Machine learning approach to auto-tagging online content for content marketing efficiency: A comparative analysis between methods and content type
Introduction
Turning online content into structured data is important for content marketers, as structuring the content supports users' information consumption and sharing purposes, and therefore, from a commercial perspective for firm performance (Balducci & Marinova, 2018). For marketers and decision-makers, especially in firms dealing with online content (e.g., social media managers, editors, content producers), a higher order understanding of content performance is crucial for competitive success, given the rising demand among users for personalised offerings (Kumar, 2018).
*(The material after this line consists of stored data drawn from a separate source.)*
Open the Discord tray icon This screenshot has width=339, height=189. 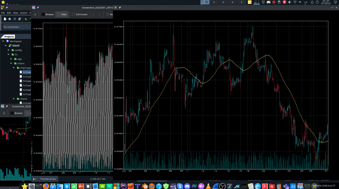click(268, 3)

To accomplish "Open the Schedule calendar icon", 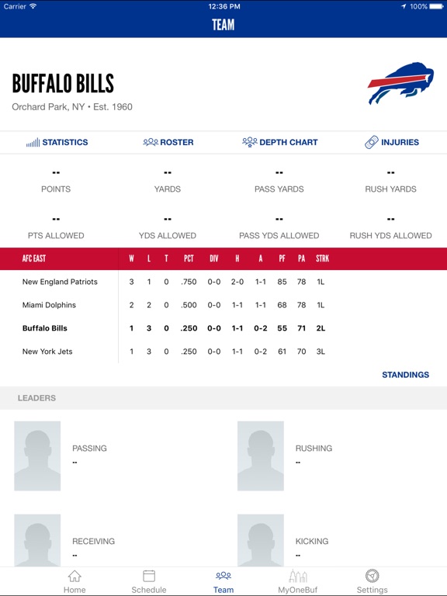I will (x=149, y=576).
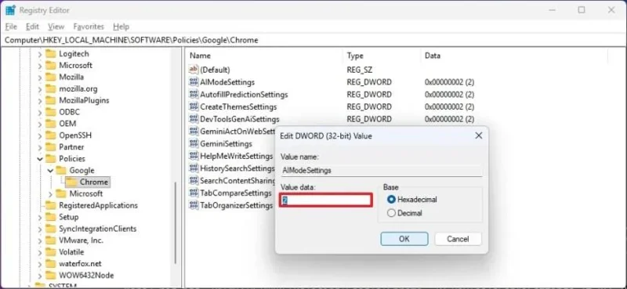Click the GeminiSettings DWORD icon
The height and width of the screenshot is (289, 627).
pos(194,143)
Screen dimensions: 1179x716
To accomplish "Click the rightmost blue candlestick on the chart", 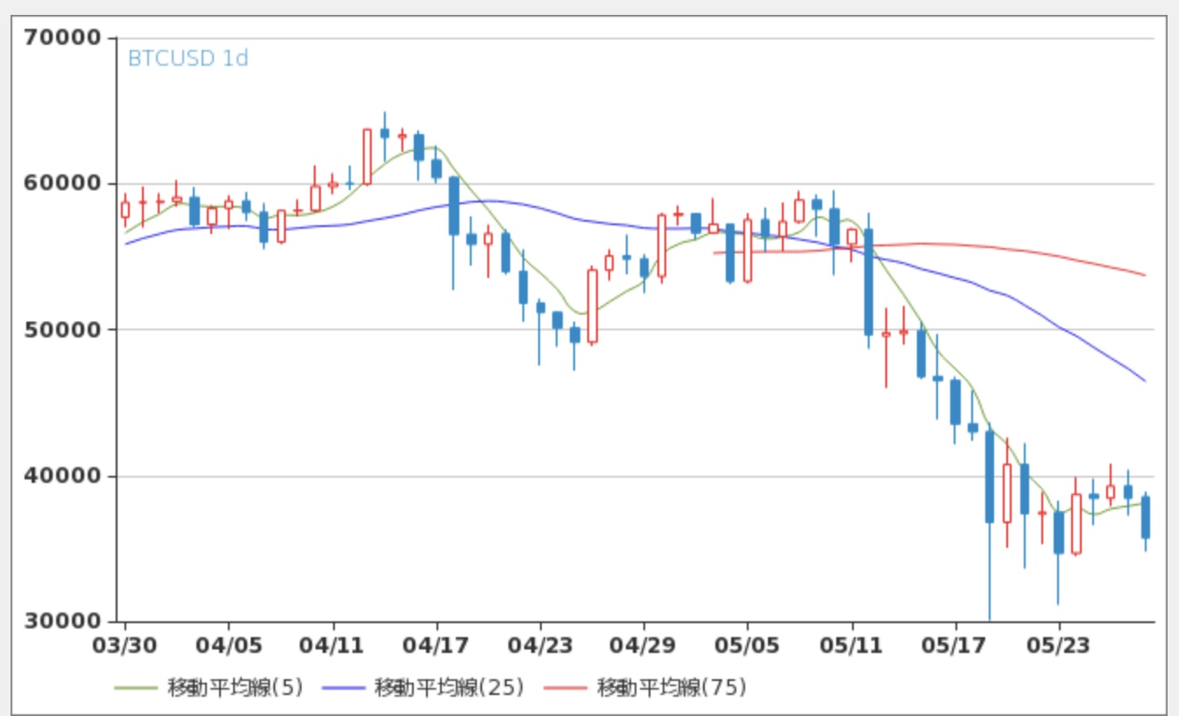I will (x=1145, y=517).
Yet, making sense of online content performance to derive business value can be a daunting task, as the nature of data involved is complex in terms of volume and dynamics, it is fragmented across many channels, and it can be associated with many different metrics (Chun, 2018; Clarke & Jansen, 2017). Content classification (e.g. dividing the content into topics) is therefore a necessity, such that individual units of content are thematically aggregated to increase interpretability for decision-making in relation to content marketing1 activities such as content creation, dissemination, and management. Nonetheless, beyond the obvious impracticalities of time and effort involved, manually tagging online content for keywords is problematic for two main reasons: a) the tagging process is fallible owing to human error; and b) classification taxonomies can change over time as new topics emerge, especially given the vast quantity of online data generated daily. Consequently, online content often remains largely unstructured with the absence or incorrect allocation of tags (Kutlu, Elsayed, & Lease, 2018). Machine learning approaches have emerged as a potential solution to this problem and are increasingly applied in a variety fields to uncover hidden insights by automating the classification process (Antons & Breidbach, 2018).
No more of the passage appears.